= Indonesian Heritage Series =

The Indonesian Heritage Series is a series of encyclopedia volumes published by Archipelago Press, which is an imprint of Editions Didier Millet Pte Ltd of Singapore. It was initiated by Yayasan Dana Bakti. The series is edited by academics with significant expertise in their fields in relation to Indonesia.

==Volumes and Editors==
- 1: Ancient History - John Miksic
- 2 The Human Environment - Jonathan Rigg
- 3 Early Modern History - Anthony Reid
- 4 Plants - Tony and Jane Whitten
- 5 Wildlife - Tony and Jane Whitten
- 6 Architecture - Gunawan Tjahjono
- 7 Visual Art - Hilda Soemantri
- 8 Performing Arts - Edi Sedyawati
- 9 Religion and Ritual - James Fox
- 10 Language and Literature - John H. McGlynn

===Projected titles===
- 11 Contemporary History - Taufik Abdullah
- 12 Textiles and Adornment - Robyn Maxwell
- 13 Seas - editor to be announced
- 14 The Economy - editor to be announced
- 15 Volcanoes - editor to be announced

==Organisation==
The overall series has an Editorial Advisory Board with Haryati Soebadio as the Chairman. There is also a Series Publishing Team.

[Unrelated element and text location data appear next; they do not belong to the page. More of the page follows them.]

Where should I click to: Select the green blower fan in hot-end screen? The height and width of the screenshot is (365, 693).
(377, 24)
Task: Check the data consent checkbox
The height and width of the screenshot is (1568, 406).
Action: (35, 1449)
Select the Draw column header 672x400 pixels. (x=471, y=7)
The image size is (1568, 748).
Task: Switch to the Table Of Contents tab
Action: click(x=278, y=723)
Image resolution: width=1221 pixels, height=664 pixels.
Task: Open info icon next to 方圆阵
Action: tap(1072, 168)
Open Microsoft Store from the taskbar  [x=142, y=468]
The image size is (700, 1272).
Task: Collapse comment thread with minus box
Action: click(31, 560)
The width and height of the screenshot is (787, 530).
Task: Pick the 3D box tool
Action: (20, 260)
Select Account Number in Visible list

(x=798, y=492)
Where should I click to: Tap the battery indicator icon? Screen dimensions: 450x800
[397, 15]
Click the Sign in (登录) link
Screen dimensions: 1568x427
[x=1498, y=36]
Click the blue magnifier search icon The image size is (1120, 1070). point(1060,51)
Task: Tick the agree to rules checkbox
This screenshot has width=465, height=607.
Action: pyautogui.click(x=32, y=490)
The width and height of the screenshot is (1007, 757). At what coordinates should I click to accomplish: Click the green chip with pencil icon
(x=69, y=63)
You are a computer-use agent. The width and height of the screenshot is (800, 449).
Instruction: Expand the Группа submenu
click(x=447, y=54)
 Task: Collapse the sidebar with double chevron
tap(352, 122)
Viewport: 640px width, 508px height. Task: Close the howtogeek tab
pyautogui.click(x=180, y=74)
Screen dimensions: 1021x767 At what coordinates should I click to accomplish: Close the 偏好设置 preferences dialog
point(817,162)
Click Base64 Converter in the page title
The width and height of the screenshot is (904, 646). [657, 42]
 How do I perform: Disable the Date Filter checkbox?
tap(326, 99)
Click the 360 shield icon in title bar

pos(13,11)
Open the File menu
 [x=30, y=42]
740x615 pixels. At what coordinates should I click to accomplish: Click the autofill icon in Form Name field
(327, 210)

Each volume in the series has the main Volume Editor - and an editorial team. Each volume has 50 separate articles or more. Each article in the volume has an author who is acknowledged in the contents and title page. Every article is confined to a two-page entry which includes maps, diagrams, photos and illustrations.